● **EXERCISE INPUT**
::::

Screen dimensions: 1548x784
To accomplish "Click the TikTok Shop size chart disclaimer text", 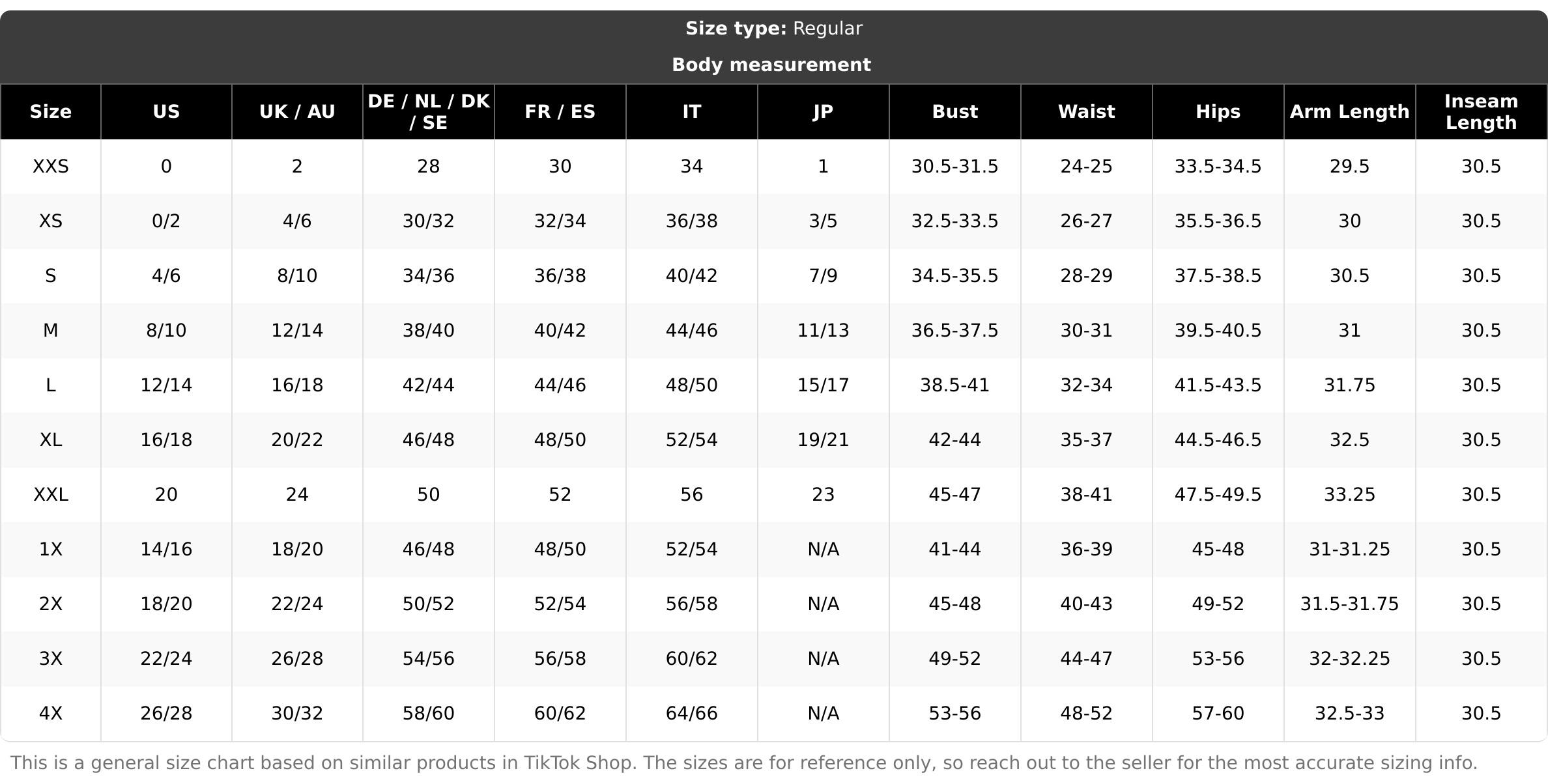I will 743,763.
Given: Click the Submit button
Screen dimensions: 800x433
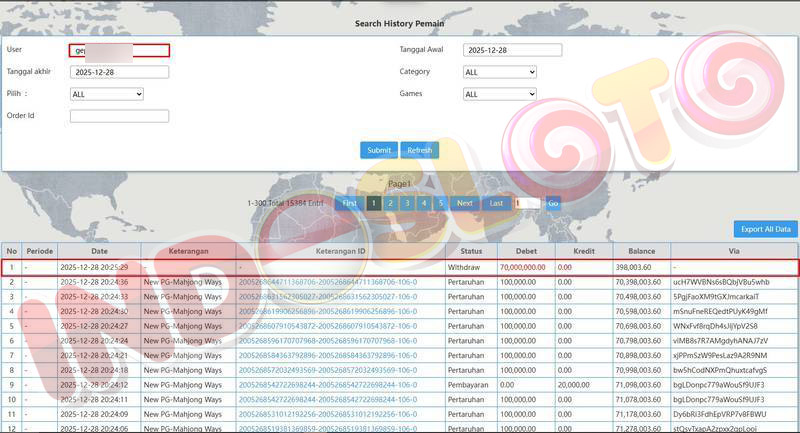Looking at the screenshot, I should [379, 150].
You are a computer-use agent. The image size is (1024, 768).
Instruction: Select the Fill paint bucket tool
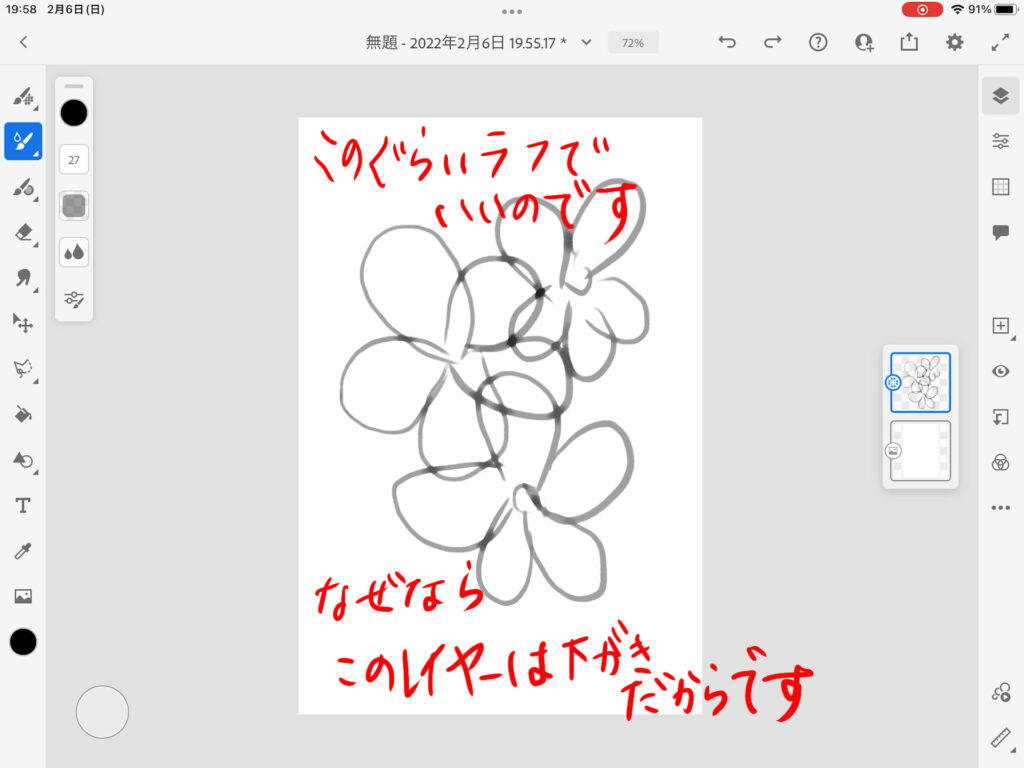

::::

● **WORK INSTRUCTIONS**
Copy exactly the lines from the line that holds "Screen dimensions: 800x433" to the end of the listing, both included. Leave the pictures out.

● **SOLUTION FOR THIS TASK**
Screen dimensions: 800x433
Looking at the screenshot, I should [379, 150].
You are a computer-use agent. The image size is (1024, 768).
Instruction: Select the Fill paint bucket tool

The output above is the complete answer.